II. Gdzie ja jestem?

130 3 36
                                    

Ruszyłyśmy za chłopakiem w kierunku kanap w strefie VIP. Lekko speszona szłam za zadowoloną Emmą, która uśmiechała się od ucha do ucha. Usiadłam obok niej na kanapie splatając dłonie między nogami. Emma dosłownie zapatrzyła się w chłopaka, który "załatwił" nam tutaj wejściówkę. 

- Chcecie coś do picia?- powiedział w naszą stronę otwierając barek znajdujący się naprzeciwko kanap. 

- A co proponujesz?- spytała Emma trzepocząc rzęsami. Na co on zaczął wymieniać każdy rodzaj alkoholu, który znałam, a nawet tego którego nazwy jeszcze nie słyszałam. 

- Wydaje mi się, że po prostu weźmiemy jakiegoś drinka z wódką i napojem.- powiedziałam patrząc na chłopaka. Tym razem jego okulary znajdowały się na jego głowie, a nie na nosie. Mogłam się przyjrzeć jego ciemnym oczom. Był totalnym przeciwieństwem Taylora nawet w samym wyglądzie. Jak Taylor wyglądał jak golden retviever z duszą dobermana, to nieznajomy wyglądał po prostu jak agresywny doberman. W międzyczasie on zrobił nam po drinku i postawił po szklance na stoliku przed nami. Usiadł obok mnie. Mogłam dokładniej poczuć jego zapach. Jedna z droższych wód toaletowych, pachniała ostro i nieładnie, ale miała w sobie delikatnego pazura.

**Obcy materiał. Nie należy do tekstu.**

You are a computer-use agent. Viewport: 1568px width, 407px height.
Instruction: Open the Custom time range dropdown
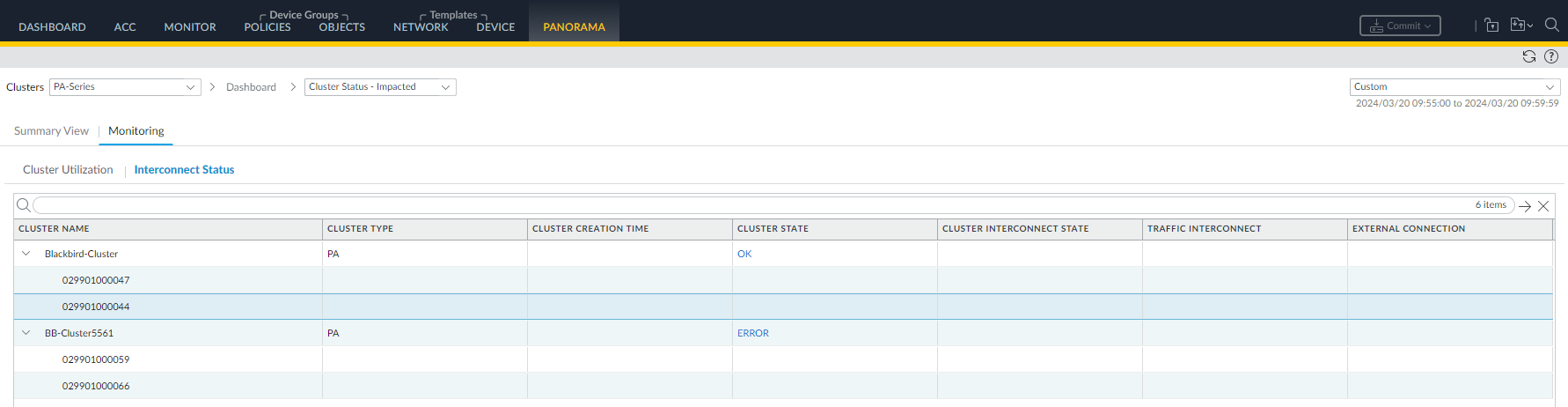(x=1454, y=87)
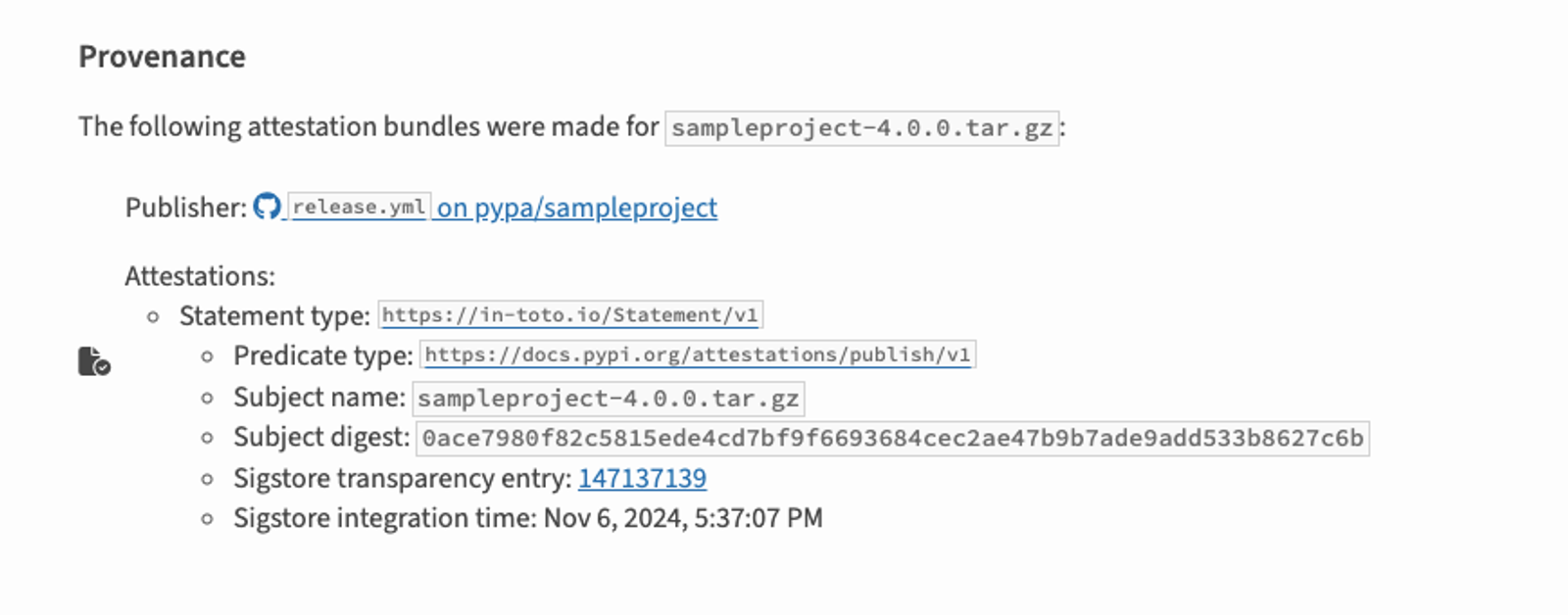Click the Subject name value sampleproject-4.0.0.tar.gz
The width and height of the screenshot is (1568, 615).
pyautogui.click(x=609, y=399)
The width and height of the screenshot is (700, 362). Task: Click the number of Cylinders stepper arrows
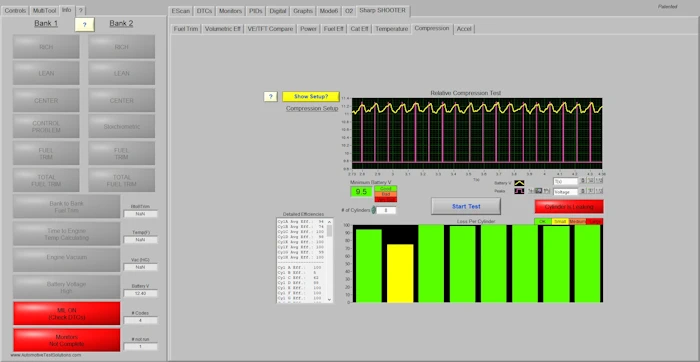pos(374,210)
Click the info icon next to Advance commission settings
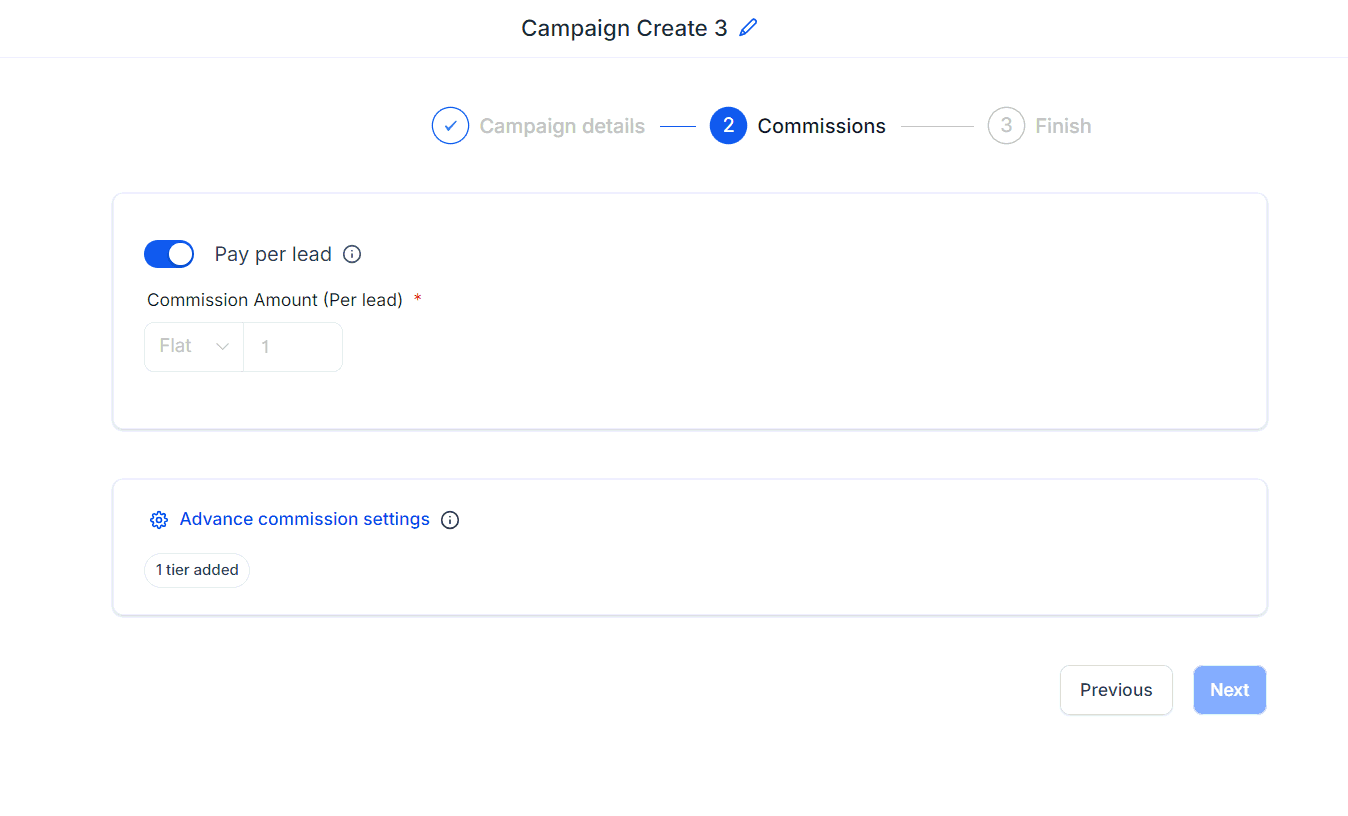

- Powiecie coś czy będziecie się tak na mnie gapić?- powiedział niskim i zachrypniętym głosem, na co z Emmą szybko potrząsałyśmy głową. 

- Po prostu nadal niedowierzam, dlaczego powiedziałeś, że jesteśmy z tobą.- powiedziała Emma patrząc na nieznajomego, na co on się tylko zaśmiał. 

- Po prostu potrzebowałem miłego towarzystwa. Tyle. Zaraz mój kumpel przyjdzie, więc posiedzimy sobie we czwórkę.- powiedział patrząc na mnie, a ja jedyne co to wypiłam porządnego łyka drinka. Boże ten jego głos.... 

- Ale dalej się nie przedstawiłeś, więc jak ma być miłe towarzystwo?- powiedziała Emma na co on się zaśmiał cicho pod nosem i pokiwał głową.

- Jestem Vigor.- powiedział obojętnym, ale niskim głosem patrząc w jeden punkt. 

- Emma.- powiedziała moja przyjaciółka, na co ja siedziałam patrząc w jeden punkt.- A to moja przyjaciółka Sophie.- powiedziała za mnie widząc moje zakłopotanie. 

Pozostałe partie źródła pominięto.